6.2.5.1 Cut Point Comparison

Following the close of the spring assessment window, DLM staff conducted the same ±2 adjustment process that was enacted with the May 6 sample to investigate whether the use of the May 6 sample resulted in different cut points than would have been achieved with the full DLM student population. When using the data from the full spring assessment window, the adjustment process resulted in the same cut points that were achieved with the May 6 sample (see Table 6.11). Thus, the limited nature of the May 6 sample had no effect on the adjustment process, as the cut points achieved with the May 6 sample are identical to what would have been achieved with the full set of student data. Thus, in totality, the post-hoc analyses support the process and use of the May 6 sample to conduct the final step of the standards adjustment process.

6.2.6 Updated Grade and Subject Performance Level Descriptors

Following the cut point adjustments, the test development team updated the grade and subject PLDs so that they matched the revised blueprint and reflected the new cut points.

The process was conducted in two phases. Phase 1 analyzed the original grade- and subject-specific PLDs against the revised blueprint to bring the PLDs into alignment with the content in the revised blueprint. Specifically, statements related to content for EEs that were not retained on the blueprint, and therefore were no longer relevant, were removed. In Phase 2, the adjusted cut points and example mastery profiles were used to verify the content of the updated PLDs. Test development specialists analyzed the example mastery profiles around the cut scores for each grade, subject, and performance level. When necessary, statements were moved into the skill ranges reflected in the example profiles. The newly revised PLDs include the knowledge, skills, and understandings that students typically demonstrate at performance levels defined by the adjusted cut points.

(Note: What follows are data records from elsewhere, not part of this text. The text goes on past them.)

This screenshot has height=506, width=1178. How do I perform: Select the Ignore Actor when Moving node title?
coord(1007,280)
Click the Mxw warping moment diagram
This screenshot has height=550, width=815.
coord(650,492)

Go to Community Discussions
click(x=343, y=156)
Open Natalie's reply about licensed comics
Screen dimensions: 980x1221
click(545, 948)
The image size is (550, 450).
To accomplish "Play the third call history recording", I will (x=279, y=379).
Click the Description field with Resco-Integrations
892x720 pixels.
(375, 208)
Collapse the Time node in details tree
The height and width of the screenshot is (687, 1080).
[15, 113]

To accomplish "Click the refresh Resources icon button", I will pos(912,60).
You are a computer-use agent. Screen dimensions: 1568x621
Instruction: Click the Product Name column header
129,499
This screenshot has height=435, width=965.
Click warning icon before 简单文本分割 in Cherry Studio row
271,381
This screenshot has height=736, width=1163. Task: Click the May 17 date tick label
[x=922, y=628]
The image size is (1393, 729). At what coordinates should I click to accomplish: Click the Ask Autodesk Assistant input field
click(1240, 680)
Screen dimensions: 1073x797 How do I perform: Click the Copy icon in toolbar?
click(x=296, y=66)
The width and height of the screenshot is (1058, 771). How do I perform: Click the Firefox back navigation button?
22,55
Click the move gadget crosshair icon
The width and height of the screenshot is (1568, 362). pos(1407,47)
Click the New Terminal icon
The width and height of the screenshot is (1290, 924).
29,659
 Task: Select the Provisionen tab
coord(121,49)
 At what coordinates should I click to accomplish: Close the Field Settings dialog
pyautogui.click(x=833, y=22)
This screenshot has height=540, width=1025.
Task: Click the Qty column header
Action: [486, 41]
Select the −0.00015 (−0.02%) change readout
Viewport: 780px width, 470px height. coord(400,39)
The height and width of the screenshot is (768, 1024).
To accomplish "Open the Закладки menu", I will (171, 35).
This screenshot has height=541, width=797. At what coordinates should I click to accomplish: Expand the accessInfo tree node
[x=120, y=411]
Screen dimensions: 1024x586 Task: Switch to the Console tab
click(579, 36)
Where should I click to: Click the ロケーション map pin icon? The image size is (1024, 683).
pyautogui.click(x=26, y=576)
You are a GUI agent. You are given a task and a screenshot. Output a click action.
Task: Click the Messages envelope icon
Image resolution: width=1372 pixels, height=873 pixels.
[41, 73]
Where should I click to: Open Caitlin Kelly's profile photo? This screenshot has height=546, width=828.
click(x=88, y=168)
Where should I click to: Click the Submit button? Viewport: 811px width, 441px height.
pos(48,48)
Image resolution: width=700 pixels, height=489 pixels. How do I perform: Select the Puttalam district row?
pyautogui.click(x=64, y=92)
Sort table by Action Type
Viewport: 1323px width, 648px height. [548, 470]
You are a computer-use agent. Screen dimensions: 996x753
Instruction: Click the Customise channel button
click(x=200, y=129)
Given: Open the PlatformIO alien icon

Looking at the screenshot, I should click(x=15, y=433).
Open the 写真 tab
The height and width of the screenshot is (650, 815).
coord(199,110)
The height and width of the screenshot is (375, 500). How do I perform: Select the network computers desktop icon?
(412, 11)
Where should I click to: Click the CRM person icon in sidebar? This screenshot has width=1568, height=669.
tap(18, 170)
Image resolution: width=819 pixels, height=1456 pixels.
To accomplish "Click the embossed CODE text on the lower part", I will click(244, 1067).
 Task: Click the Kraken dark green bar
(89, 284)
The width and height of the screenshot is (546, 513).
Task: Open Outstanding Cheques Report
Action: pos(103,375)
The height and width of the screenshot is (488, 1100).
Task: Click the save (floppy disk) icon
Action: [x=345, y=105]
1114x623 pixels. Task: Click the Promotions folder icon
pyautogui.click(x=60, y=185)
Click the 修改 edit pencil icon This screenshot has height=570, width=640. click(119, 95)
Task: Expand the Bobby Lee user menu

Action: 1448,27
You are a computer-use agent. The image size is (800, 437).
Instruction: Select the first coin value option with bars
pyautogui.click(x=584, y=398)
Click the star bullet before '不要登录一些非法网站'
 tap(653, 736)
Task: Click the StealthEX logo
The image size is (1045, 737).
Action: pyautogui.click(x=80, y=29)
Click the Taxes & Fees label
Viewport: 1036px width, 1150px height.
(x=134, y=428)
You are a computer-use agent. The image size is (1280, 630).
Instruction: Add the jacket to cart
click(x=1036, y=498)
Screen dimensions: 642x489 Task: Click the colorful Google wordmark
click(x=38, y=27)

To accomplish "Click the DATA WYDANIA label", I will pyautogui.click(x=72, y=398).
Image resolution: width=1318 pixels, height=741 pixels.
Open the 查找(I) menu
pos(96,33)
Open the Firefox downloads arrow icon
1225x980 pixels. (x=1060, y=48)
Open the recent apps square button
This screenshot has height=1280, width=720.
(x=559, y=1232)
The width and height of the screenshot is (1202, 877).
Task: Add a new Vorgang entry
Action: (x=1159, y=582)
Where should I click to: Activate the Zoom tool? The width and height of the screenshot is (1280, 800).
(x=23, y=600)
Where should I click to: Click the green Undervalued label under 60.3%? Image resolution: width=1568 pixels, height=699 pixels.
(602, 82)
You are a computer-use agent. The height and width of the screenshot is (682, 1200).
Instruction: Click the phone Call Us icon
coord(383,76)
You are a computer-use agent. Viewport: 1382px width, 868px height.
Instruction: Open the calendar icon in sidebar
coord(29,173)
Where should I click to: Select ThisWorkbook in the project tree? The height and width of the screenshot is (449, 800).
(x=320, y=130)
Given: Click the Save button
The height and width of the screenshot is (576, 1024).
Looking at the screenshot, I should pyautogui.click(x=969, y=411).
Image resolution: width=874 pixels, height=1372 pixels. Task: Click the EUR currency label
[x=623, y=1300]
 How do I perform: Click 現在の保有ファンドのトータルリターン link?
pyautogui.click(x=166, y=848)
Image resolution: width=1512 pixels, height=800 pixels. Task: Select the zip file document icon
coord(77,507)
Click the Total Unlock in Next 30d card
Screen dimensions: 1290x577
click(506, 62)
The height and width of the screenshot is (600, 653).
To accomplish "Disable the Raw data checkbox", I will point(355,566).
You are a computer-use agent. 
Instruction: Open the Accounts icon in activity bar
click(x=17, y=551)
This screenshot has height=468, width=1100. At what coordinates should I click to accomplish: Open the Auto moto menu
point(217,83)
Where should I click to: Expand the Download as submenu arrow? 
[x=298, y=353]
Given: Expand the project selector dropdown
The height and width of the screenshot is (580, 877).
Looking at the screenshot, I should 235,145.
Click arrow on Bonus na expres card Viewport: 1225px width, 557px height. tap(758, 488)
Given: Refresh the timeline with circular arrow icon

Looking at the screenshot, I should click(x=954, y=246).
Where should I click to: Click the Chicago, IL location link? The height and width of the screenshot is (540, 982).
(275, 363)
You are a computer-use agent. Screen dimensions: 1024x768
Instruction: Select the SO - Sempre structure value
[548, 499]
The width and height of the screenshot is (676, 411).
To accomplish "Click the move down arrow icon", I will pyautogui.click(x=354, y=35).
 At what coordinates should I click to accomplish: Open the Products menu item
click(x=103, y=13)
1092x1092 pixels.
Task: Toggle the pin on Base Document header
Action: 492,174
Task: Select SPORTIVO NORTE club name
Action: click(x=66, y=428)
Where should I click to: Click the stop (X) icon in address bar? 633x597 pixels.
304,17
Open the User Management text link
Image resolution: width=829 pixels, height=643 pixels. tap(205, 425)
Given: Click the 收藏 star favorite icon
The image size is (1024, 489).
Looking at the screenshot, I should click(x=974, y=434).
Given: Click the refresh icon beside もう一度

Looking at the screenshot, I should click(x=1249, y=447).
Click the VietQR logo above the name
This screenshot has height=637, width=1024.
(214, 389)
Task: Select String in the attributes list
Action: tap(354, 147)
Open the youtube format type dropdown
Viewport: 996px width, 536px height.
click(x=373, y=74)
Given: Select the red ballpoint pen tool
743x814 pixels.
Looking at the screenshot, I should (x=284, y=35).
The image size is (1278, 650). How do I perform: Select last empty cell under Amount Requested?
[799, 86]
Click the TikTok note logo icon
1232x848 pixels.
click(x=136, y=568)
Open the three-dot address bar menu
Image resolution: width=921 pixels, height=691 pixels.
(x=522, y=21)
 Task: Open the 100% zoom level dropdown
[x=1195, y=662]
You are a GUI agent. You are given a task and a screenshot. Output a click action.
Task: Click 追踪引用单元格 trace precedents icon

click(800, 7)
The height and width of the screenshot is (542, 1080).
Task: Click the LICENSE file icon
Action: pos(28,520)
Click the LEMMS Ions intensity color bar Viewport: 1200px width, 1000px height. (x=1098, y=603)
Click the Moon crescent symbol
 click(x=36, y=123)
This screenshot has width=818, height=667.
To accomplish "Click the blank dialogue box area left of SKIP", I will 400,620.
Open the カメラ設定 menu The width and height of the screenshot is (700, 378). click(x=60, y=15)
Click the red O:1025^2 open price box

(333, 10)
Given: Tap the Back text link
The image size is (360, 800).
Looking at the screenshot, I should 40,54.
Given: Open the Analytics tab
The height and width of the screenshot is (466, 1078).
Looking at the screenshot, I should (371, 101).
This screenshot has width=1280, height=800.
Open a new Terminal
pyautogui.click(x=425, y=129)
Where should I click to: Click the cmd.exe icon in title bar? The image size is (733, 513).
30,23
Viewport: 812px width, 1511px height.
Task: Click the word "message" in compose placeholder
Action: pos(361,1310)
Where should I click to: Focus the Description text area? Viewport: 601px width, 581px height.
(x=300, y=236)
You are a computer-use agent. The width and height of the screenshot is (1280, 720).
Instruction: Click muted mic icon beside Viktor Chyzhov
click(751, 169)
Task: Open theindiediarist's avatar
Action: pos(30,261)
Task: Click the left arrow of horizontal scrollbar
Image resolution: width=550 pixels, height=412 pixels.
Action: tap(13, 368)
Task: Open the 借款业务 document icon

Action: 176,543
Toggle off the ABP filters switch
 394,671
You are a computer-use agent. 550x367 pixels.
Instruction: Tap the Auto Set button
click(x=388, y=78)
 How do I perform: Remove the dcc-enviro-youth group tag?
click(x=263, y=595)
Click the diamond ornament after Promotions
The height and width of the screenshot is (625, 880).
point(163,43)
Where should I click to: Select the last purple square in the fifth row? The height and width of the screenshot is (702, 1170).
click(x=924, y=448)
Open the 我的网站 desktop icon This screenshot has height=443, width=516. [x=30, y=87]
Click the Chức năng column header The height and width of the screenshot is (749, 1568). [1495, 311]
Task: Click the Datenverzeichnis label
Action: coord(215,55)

The revised PLDs were reviewed internally for content accuracy and were shared with the DLM Governance Board on June 14, 2022. Appendix D.2 contains examples of grade level and content PLDs, and all PLDs for ELA and mathematics are available on the DLM website.

6.3 Conclusion

In summary, the performance levels for DLM assessments are determined by applying cut points to the total number of linkage levels mastered within each subject. The cut points were originally developed by experienced panelists evaluating mastery profiles that summarize the skills and understandings that a student mastered in each subject. Thus, the resulting performance levels are based on the most common profiles of skill mastery that align to the policy PLDs adopted by the DLM Governance Board in 2015. In 2022, the cut points were adjusted to reflect the revised assessment blueprints. This adjustment process resulted in cut points that accounted for the reduced number of EEs on the blueprint, while recognizing that the overall construct was stable. Finally, grade- and subject-specific PLDs that describe the skills most commonly mastered by students who achieve at each performance level were developed based on the content of the EEs and the cut points derived from the standard setting and adjustment process.